Three histologic patterns that are concordant with the expression of the alpha-3-fucosyltransferases are observed I. Inducer, S-shaped body, Bellini and calyce express Le(x) at an early stage when, only the myeloid alpha-3-fucosyltransferase is detected; II. Later, Snag it now and descending limbs of Henle's loop express Le(x) (week 9) and sialyl-Le(x) (week 16) when the plasma alpha-3-fucosyltransferase appears; III. Calyceal and collecting systems always express Le(x) and after week 12 Le(a) and Le(b) appear, in accordance with the late appearance of Lewis CONCLUSIONS The sequential appearance of enzymes and their products suggests that during renal organogenesis the myeloid alpha-3-fucosyltransferase is progressively replaced by the plasma enzyme in the proximal tubules and later by the Lewis enzyme in Bellini's ducts and calyce.Preparation, structural characterization and prebiotic potential of mulberry Hu TG(1), Wu H(2), Yu YS(1), Xu YJ(1), Li EN(1), Liao ST(1), Wen P(3), Zou Agricultural SciencesKey Laboratory of Functional Foods, Ministry of Agriculture and Rural AffairsGuangdong Key Laboratory of Agricultural Products TechnologyGuangdong Province Key Laboratory for Green Processing of Natural The present study shows the purification of a main oligosaccharide fraction (MLO 1-2) from the enzymatic hydrolysate of mulberry leaf polysaccharides by DEAE-52 cellulose and gel column chromatography. The physicochemical properties of MLO 1-2 were characterized. The structure of MLO 1-2 was obtained as follows α-(2-OAc)-Manp-1 → 2-β-Glcp-1 → 4-β-Glcp-1 → 4-α-Glcp-1 → 2-α-Glcp-1 → 2-α-Galp-1 → 2-β-Galp-1 → 2-β-Galp-1, which was elucidated by methylation and NMR analysis.

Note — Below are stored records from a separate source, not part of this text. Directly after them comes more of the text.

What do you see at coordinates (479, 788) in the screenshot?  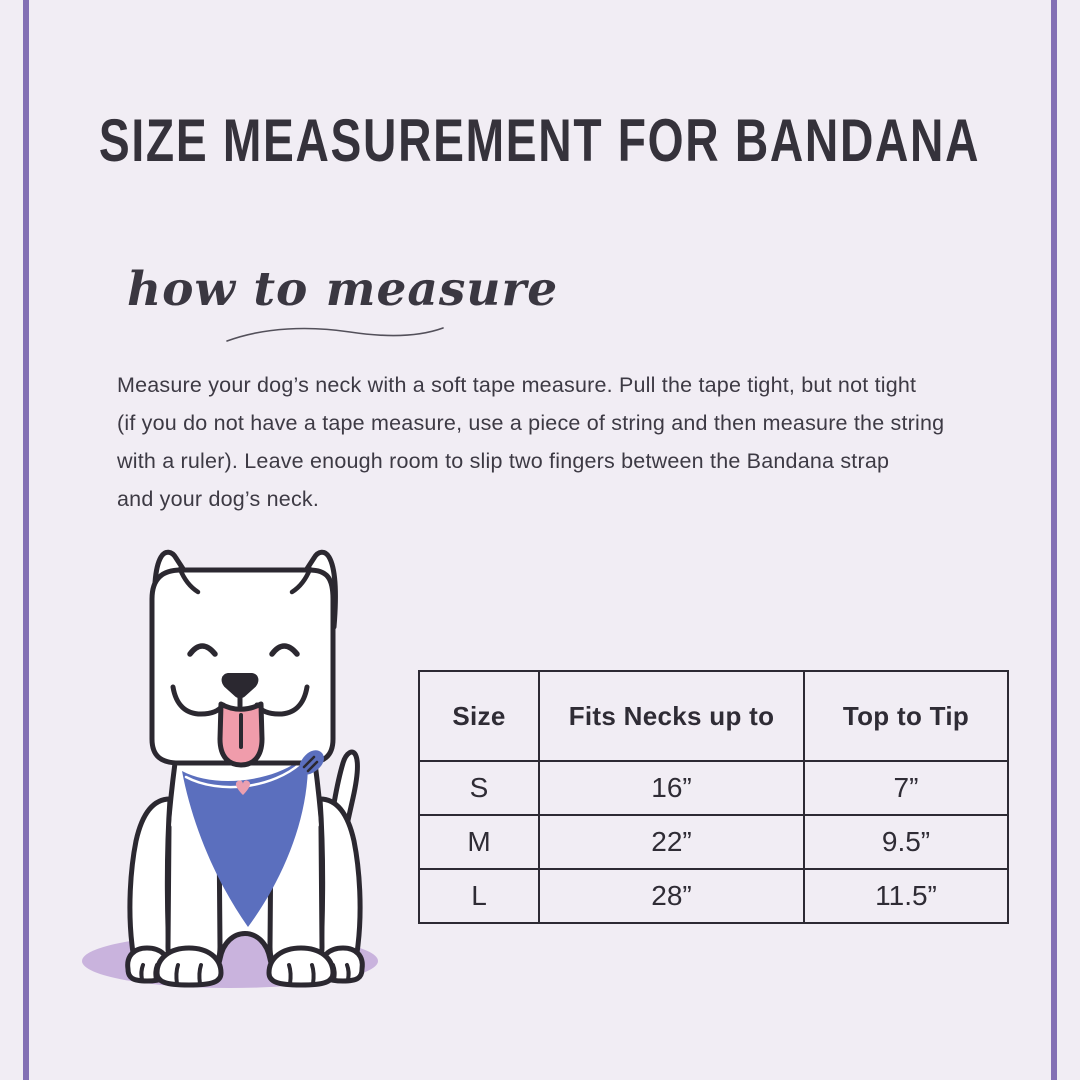 I see `cell-size: S` at bounding box center [479, 788].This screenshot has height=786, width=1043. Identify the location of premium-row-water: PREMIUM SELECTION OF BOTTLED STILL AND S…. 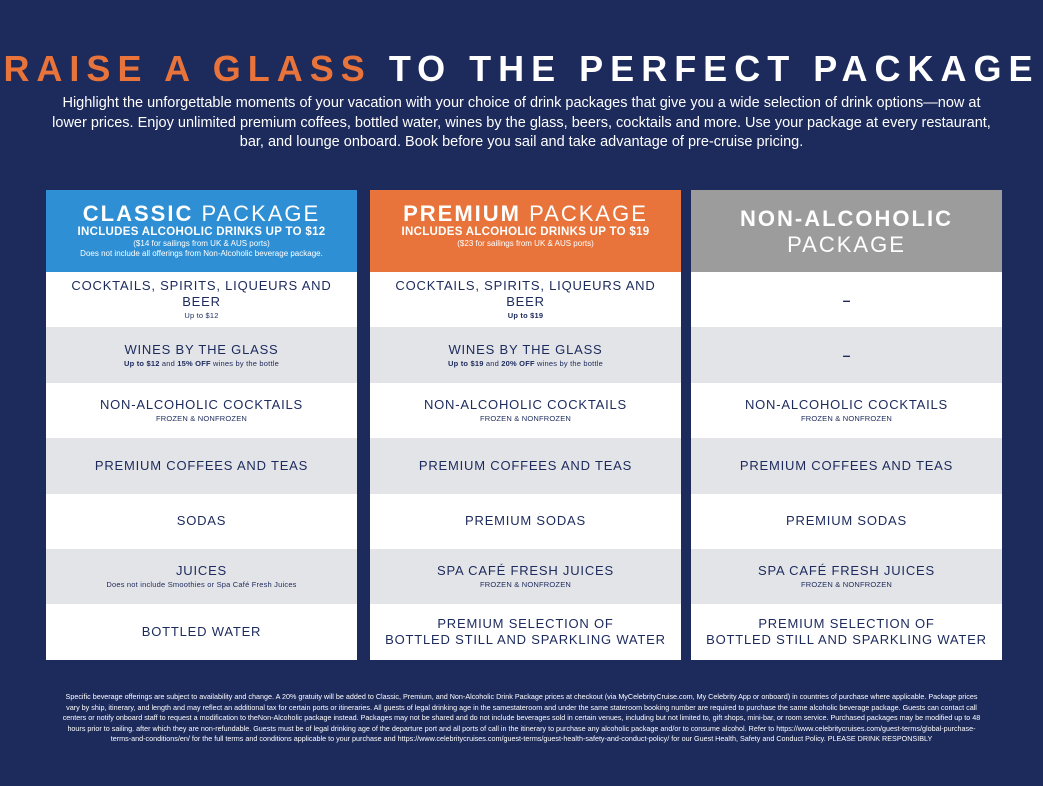
(526, 632).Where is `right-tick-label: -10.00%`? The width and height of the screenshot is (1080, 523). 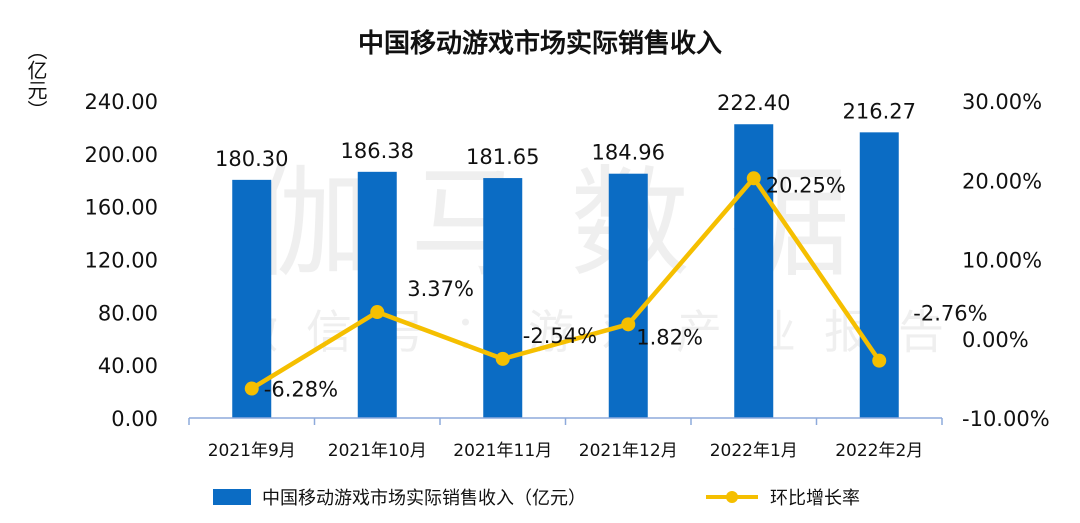 right-tick-label: -10.00% is located at coordinates (1006, 419).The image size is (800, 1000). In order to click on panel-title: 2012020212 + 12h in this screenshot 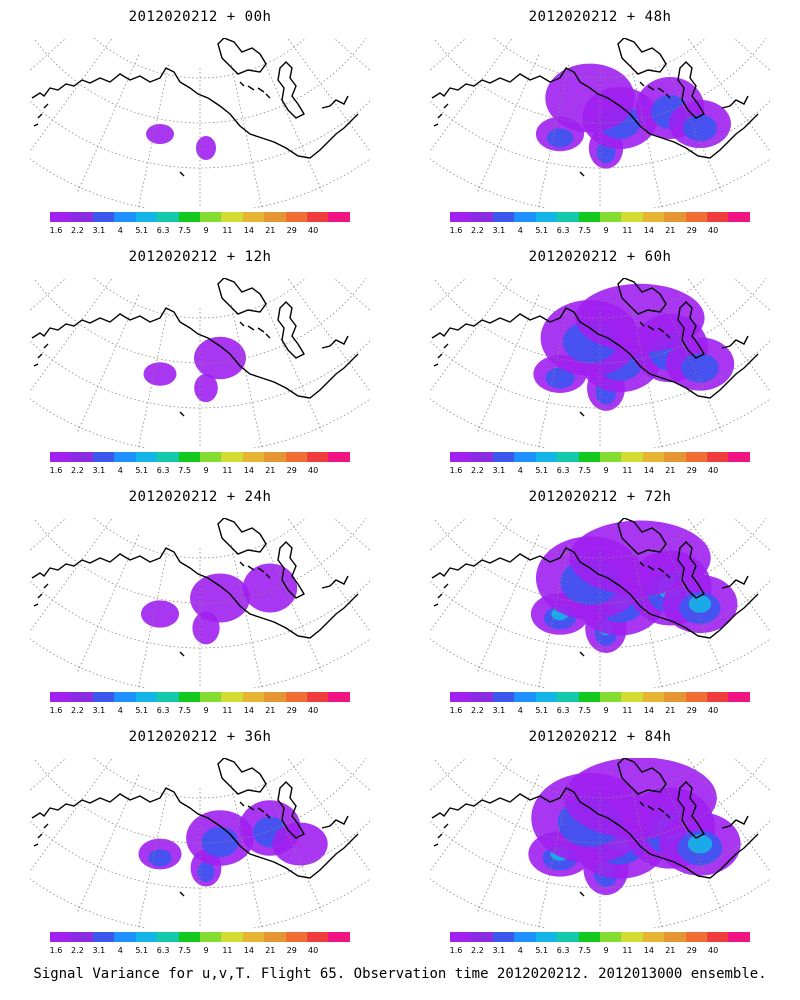, I will do `click(200, 257)`.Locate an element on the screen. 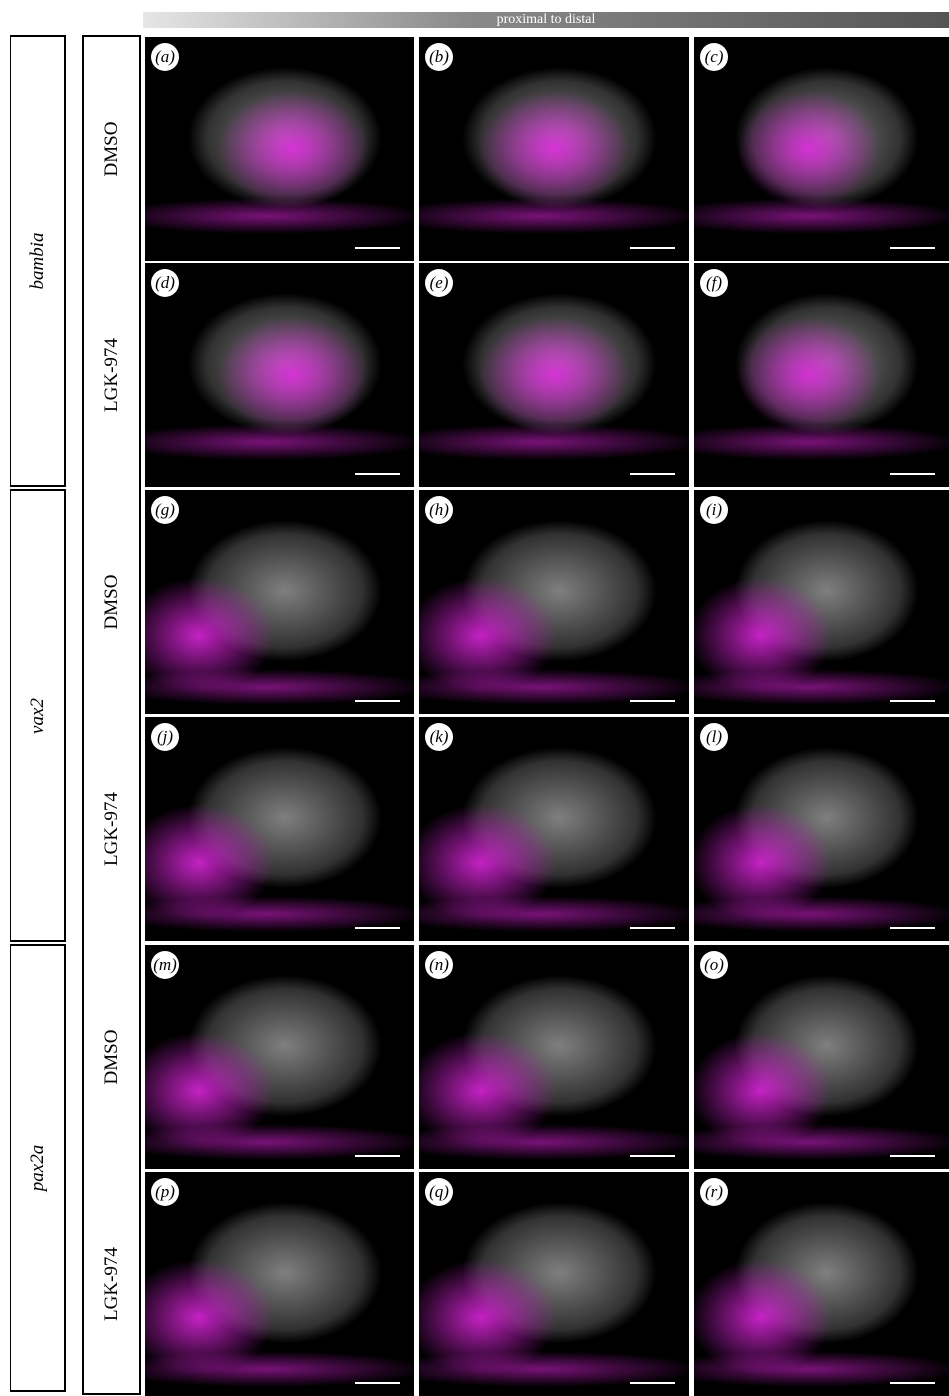 This screenshot has height=1396, width=949. image-panel: (i) is located at coordinates (822, 602).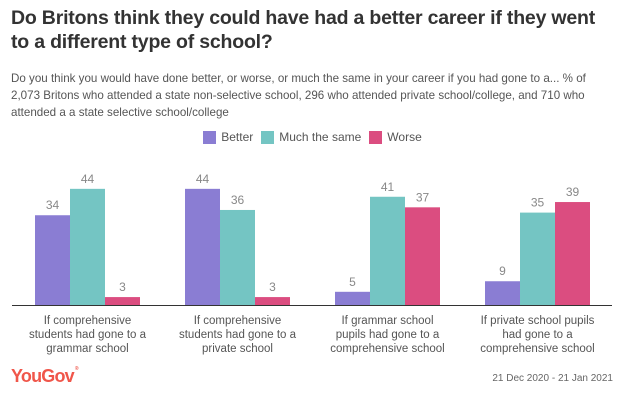 Image resolution: width=625 pixels, height=400 pixels. Describe the element at coordinates (238, 200) in the screenshot. I see `data-label: 36` at that location.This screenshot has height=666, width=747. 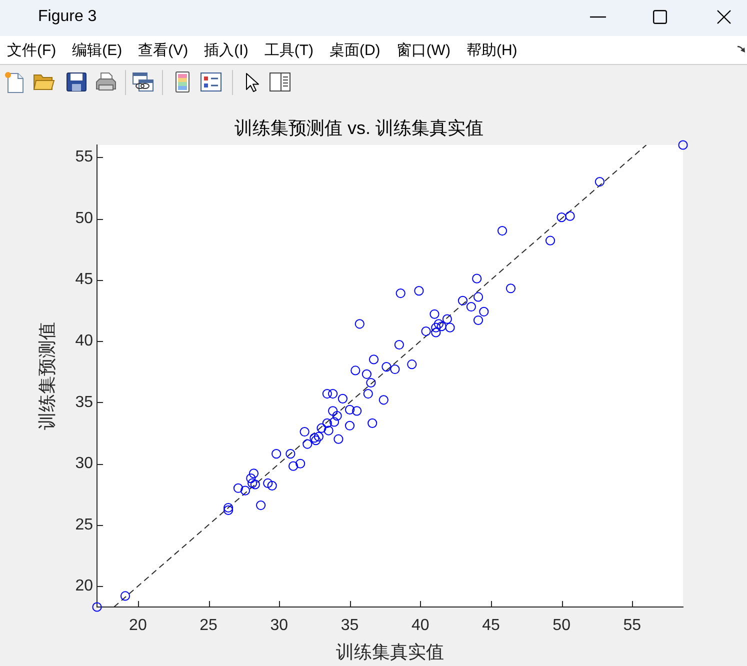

The molecular weight of MLO 1-2 showed no significant change after simulated saliva, gastric and intestinal digestion. Seebio lacto n neotetraose indicated that MLO 1-2 could pass through the digestive system without being degraded to safely reach the colon to regulate the gut microbiota. Additionally, MLO 1-2, more than glucose or galactooligosaccharides, promoted the proliferation of Bifidobacterium bifidum, B. adolescentis, Lacticaseibacillus rhamnosus and Lactobacillus acidophilus. Furthermore, the acetic and lactic acid concentrations of bacterial cultures inoculated with MLO 1-2 were higher than those inoculated with glucose and galactooligosaccharide (GOS).